[Recorded data]
━━━━━━

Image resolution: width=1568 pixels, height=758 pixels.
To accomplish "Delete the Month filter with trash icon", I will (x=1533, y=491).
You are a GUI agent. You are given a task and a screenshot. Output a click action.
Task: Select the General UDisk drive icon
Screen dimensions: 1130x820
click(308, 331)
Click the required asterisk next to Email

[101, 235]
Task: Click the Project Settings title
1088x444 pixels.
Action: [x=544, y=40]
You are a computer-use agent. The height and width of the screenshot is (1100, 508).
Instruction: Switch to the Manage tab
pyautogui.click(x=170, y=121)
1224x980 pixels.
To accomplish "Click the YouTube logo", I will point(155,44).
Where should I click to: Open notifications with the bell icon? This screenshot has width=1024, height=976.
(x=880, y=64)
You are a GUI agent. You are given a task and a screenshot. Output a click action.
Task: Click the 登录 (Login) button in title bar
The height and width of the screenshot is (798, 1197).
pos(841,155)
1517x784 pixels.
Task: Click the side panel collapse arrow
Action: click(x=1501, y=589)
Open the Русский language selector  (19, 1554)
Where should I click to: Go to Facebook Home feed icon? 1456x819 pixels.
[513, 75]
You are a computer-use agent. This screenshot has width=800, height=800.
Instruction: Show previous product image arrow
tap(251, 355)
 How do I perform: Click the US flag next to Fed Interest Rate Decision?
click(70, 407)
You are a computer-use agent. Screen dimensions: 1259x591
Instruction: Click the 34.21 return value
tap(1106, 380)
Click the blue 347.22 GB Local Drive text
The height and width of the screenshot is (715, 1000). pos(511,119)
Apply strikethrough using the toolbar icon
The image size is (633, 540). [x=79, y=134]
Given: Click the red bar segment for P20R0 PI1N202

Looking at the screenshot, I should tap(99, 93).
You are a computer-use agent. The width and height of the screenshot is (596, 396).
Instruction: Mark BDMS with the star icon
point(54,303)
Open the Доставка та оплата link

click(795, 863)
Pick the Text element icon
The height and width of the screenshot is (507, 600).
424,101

━━━━━━

YOUR OBJECTIVE — Can you reproduce, word for word, the part of the material that begins with the line containing "You are a computer-use agent. Screen" and ends with the line containing "click(795, 863)", including both of those lines?

SOLUTION TO THE PROBLEM —
You are a computer-use agent. Screen dimensions: 1259x591
Instruction: Click the 34.21 return value
tap(1106, 380)
Click the blue 347.22 GB Local Drive text
The height and width of the screenshot is (715, 1000). pos(511,119)
Apply strikethrough using the toolbar icon
The image size is (633, 540). [x=79, y=134]
Given: Click the red bar segment for P20R0 PI1N202

Looking at the screenshot, I should tap(99, 93).
You are a computer-use agent. The width and height of the screenshot is (596, 396).
Instruction: Mark BDMS with the star icon
point(54,303)
Open the Доставка та оплата link

click(795, 863)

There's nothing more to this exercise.